Reyting Nedir Nasıl Ölçülür
Reyting, herhangi bir televizyon kanalının izlenme oranlarının bütününe verilen addır. X kanaldaki X bir programın izlenme payının yüzdesi reytingini belirler. Bu programın yayınlandığı saatler arasında, o saat dilimindeki her dakika için ortalama bir seyirci yüzdesi çıkartılır ve bu yüzde reyting aracılığıyla belli olur.
Reyting nasıl ölçülür
Reyting oranlarını ölçen ”peoplemeter” adlı alet, bazı evlere yerleştirilir ve bu aletler üzerinden ölçüm yapılır. Bu aletlerin hangi adreslere yerleştirildiği asla bilinmez. 1988 yılından beri ülkemizde ölçülmeye başlanan reyting, ülke genelinde toplam 2200 haneden alınan verilerle ölçülür. Tüm televizyon izleyicilerinin izleme oranlarının toplandığı yanlış bir bilgidir. Bu noktada bu reyting oranlarının ne kadar doğruyu yansıttığı hakkında bir çok tartışma olmuştur. Reytingin ölçülme metodu değiştirilmediği gibi 70 küsur milyonluk bir ülkede sadece 2000 küsur hanenin tercihleriyle belirlenen reytingin gerçeği yansıtıp yansıtmadığı farklı görüşlerce savunulmuştur.
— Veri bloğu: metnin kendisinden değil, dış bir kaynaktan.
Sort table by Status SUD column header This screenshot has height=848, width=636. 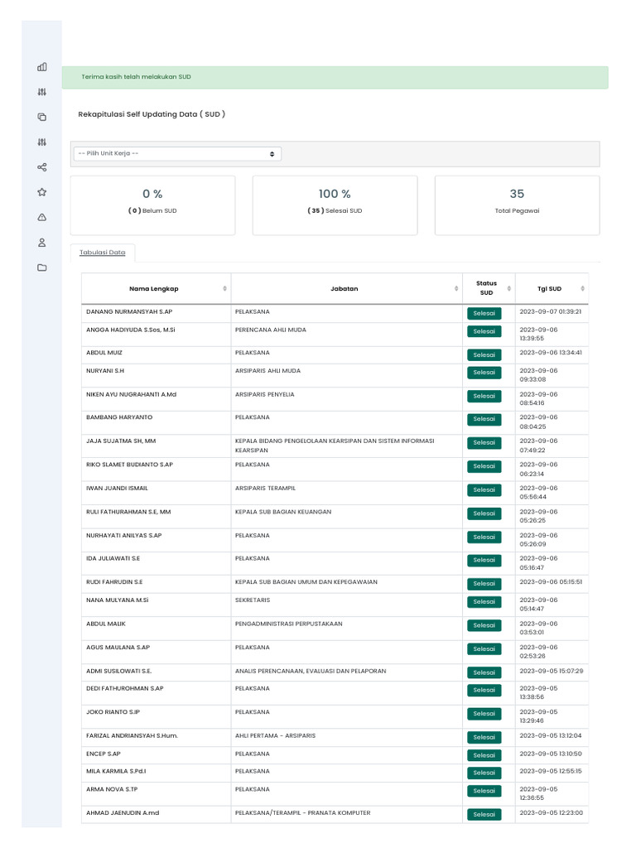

Reyting aslen izleyicinin değil reklam verenin daha çok ilgilendiği bir alandır. Çünkü ürününün reklamını verecek şirket ilk olarak reyting oranlarına bakmakta, o bilgiler doğrultusunda kanallara reklamını vermektedir. Bir dizinin ne kadar çok izlenme oranı olursa o kadar çok bireye hitap ettiği göz önünde bulundurulursa, markaların da yüksek reytingli dizilere yönelmesi bu sebeptendir. Dizi reytinglerinin azlığı ya da çokluğu, dizinin yayınlanma süresini de doğal olarak etkiler. Çünkü reyting ve diziler birbirlerine ”ying-yang” şeklinde bağlıdır. Yeterli reyting alamayan bir dizi doğal olarak yeterli reklam da alamaz. Reklam alamadığı takdirde finansal olarak sponsor bulamaz ve bununla birlikte bir çok kez şahit olduğumuz gibi erken final yapmak durumunda kalır.
Reyting sonuçları nasıl belirlenir
Reyting oranlarının ölçümlenmesi 4 ana gruba ayrılmıştır. Bu gruplar; A/B, C1, C2 ve D/E‘dir. Bu grupları oluşturma aşamasında ilk olarak ailede en yetkili kişinin eğitimi ve mesleği baz alınmaktadır. Sıralama az önce belirttiğimiz gibi A/B izleyici kitlesiyle başlar ve sıra ilerledikçe grupların eğitim seviyeleri ve meslek seçimleri standartların altına düşmektedir. Bu kıstasların şu şekilde sonuçları vardır; kişinin eğitim seviyesi ilgi alanlarının ya da hayattaki önceliklerinin değişmesinde rol oynadığı için doğal olarak televizyonda izlediği programları kendi kişisel özelliklerine göre seçmesine yol açar. Bunun yanı sıra mesleği de yaşam standartlarının yükselmesinde önemli rol aldığı için izlediği dizilerin ya da programların reyting seviyelerini üst level’a çıkardığında marka sahipleri A/B izleyici gruplarının yöneldikleri programlara o gruba hitap edecek markaların reklamlarını vermektedirler.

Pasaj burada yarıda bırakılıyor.